After years of pandemic-related hurdles to acquire more than $125 million in public and private financing, TimberHP is now the first company in North America to produce wood fiber insulation. It is already employing 70 people on the site of a paper mill whose closure devastated the Somerset County town of Madison in 2016.

White House Climate Advisor Ali Zaidi joined Gov. Janet Mills, U.S. Rep. Jared Golden, a Democrat from Maine’s 2nd District, U.S. Sen. Susan Collins, a Republican, at the grand opening and led another event earlier Friday at Kennebec Valley Community College in Fairfield to mark Maine surpassing a heat pump goal and announcing a new one.

TimberHP founders Joshua Henry and Matthew O’Malia bought the shuttered Madison paper mill property in the Central Maine town for $1.4 million in 2019. Their mill uses softwood chips to make insulation for homes and other buildings that is renewable, recyclable and nontoxic.

Wood fiber insulation has been more popular in Europe, leaving room for TimberHP to take a leading role in the North American market.
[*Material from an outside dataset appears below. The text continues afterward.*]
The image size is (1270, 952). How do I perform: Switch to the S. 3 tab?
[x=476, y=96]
Henry, a materials chemist, and O’Malia, an architect, said Madison-based TimberHP plans to grow to 140 employees by 2026 and consume 180,000 tons of softwood chips annually.

Zaidi acknowledged the heated political debate around “green jobs” and climate change, but he said the Madison mill shows clean energy projects benefit communities of all types.
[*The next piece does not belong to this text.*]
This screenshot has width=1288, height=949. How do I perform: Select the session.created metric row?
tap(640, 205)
“It’s not just a greener product,” Zaidi said of the insulation. “It’s just a better product.”

TimberHP is a spinoff of Belfast-based building products manufacturer GO Lab, which picked Pittsfield-based construction company Cianbro Corp. to rehabilitate the mill that Cianbro originally built and Madison Paper Industries operated from 1980 until it closed in 2016 due to a decline in demand for the paper used in magazines, coupons, inserts and directories.

Friday’s ribbon cutting was a key economic development moment for Madison, the Somerset County town of about 4,700 people that suffered from numerous mill closures or relocations during the 20th century.

After the pandemic hampered start-up plans in 2020, TimberHP was also to find an array of local, state, federal and private sources to help finance its purchase and redevelopment of the defunct paper mill, along with its sourcing of German-made manufacturing equipment.

Zaidi said TimberHP’s development in Madison aligns with President Joe Biden’s climate goals of spurring investment in environmentally-friendly building materials. The Mills administration’s current climate plan also calls for Maine’s power grid to feature 80 percent renewable energy by 2030 and 100 percent by 2050.

But Friday’s log-cutting ceremony was as much about Madison as it was the sector. Collins noted the return of manufacturing in a growing industry, while Henry stated a goal of reclaiming the spirit of the town with the first Maine mill “built from scratch” to open in more than 40 years.

“I think we’re giving birth to something really big,” Mills said.